Setelah meminum segelas air putih, mandi lalu Udin sedikit membereskan kamar yang biasanya berantakan biar tampak agak rapih.
Rabu itu dia harus packing beberapa helai baju dan perlengkapan yang dibutuhkan karena seperti biasa hari itu akan ada pekerjaan membawa anak anak sekolah ke satu satunya resort yang ada di Pulau Sugi, tempat dia bekerja. '3 helai baju, 2 celana pendek, 3 helai ‘CD’, 1 kaca mata renang dan reben, 1 topi dan tidak lupa bawa satu buku sepertinya sudah cukup,' pikirnya. Ia pun bergegas mempersiapkan diri karena harus tiba di kantor dulu untuk ngeprint beberapa dokumen kerja yang dibutuhkan. Tanpa sarapan dan memastikan memakai semua perlengkapan 'safety riding' dia menancapkan gas motor hitamnya menuju kantor.

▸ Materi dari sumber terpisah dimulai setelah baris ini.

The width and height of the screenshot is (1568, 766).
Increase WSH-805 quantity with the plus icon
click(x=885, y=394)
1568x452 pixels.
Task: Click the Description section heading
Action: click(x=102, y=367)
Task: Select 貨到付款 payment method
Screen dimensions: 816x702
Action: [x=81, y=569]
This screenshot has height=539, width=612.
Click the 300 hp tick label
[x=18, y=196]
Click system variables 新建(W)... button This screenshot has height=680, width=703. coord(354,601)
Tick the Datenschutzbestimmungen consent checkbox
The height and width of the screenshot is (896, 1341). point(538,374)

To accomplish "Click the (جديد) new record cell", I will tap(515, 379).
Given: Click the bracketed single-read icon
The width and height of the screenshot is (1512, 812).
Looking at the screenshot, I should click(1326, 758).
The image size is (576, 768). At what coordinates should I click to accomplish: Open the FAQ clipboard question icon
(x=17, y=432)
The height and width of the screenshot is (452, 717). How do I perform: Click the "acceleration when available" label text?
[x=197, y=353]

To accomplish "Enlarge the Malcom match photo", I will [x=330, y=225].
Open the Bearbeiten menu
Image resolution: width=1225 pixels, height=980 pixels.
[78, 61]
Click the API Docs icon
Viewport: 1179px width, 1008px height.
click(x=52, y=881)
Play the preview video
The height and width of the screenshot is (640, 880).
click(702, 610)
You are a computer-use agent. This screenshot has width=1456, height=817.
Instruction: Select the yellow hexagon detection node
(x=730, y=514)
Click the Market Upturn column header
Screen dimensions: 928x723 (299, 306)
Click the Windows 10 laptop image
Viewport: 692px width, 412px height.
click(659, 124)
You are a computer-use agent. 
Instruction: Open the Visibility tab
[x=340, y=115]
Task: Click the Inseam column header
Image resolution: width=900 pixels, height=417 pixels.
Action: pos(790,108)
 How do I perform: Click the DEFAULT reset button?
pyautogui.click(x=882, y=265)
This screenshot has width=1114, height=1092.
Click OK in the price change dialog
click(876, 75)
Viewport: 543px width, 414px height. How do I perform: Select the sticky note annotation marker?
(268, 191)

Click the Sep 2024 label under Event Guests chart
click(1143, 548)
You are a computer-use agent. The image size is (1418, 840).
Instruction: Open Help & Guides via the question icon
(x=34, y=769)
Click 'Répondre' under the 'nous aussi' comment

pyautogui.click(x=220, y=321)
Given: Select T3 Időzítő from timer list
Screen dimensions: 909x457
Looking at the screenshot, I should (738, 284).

Beberapa jam kemudian, Udin sudah tiba di Terminal Ferry Internasional Sekupang bersama rekan-rekan kerjanya untuk menyambut puluhan anak-anak sekolah setingkat smu yang datang langsung dari Korea. Murid murid itu pun tiba di terminal dan beberapa menit kemudian Udin dan tim langsung membawa mereka menuju terminal pancung (perahu kayu tipikal perahu orang Melayu) kira kira 7 menit dari Terminal Tnternasional. 5 pancung yang berukuran cukup besar dibanding dengan ukuran standar telah siap menanti untuk membawa rombongan menuju resort.
Waktu itu Udin masih tergolong baru bekerja dalam perusahaan ini. Banyak memperhatikan dan belajar beberapa teman yang lebih senior menjadi salah satu modal penting untuk mengerti pekerjaan seperti ini. Dan belajar sambil terus melakukan adalah salah satu cara terbaik untuk menguasai perkerjaan ini karena memang tidak ada management training atau pelatihan khusus yang biasa di lakukan oleh perusahaan-perusahaan besar kepada pegawai barunya. Wajar saja karena perusahaan ini masih perusahaan kecil dan sedang terus berkembang.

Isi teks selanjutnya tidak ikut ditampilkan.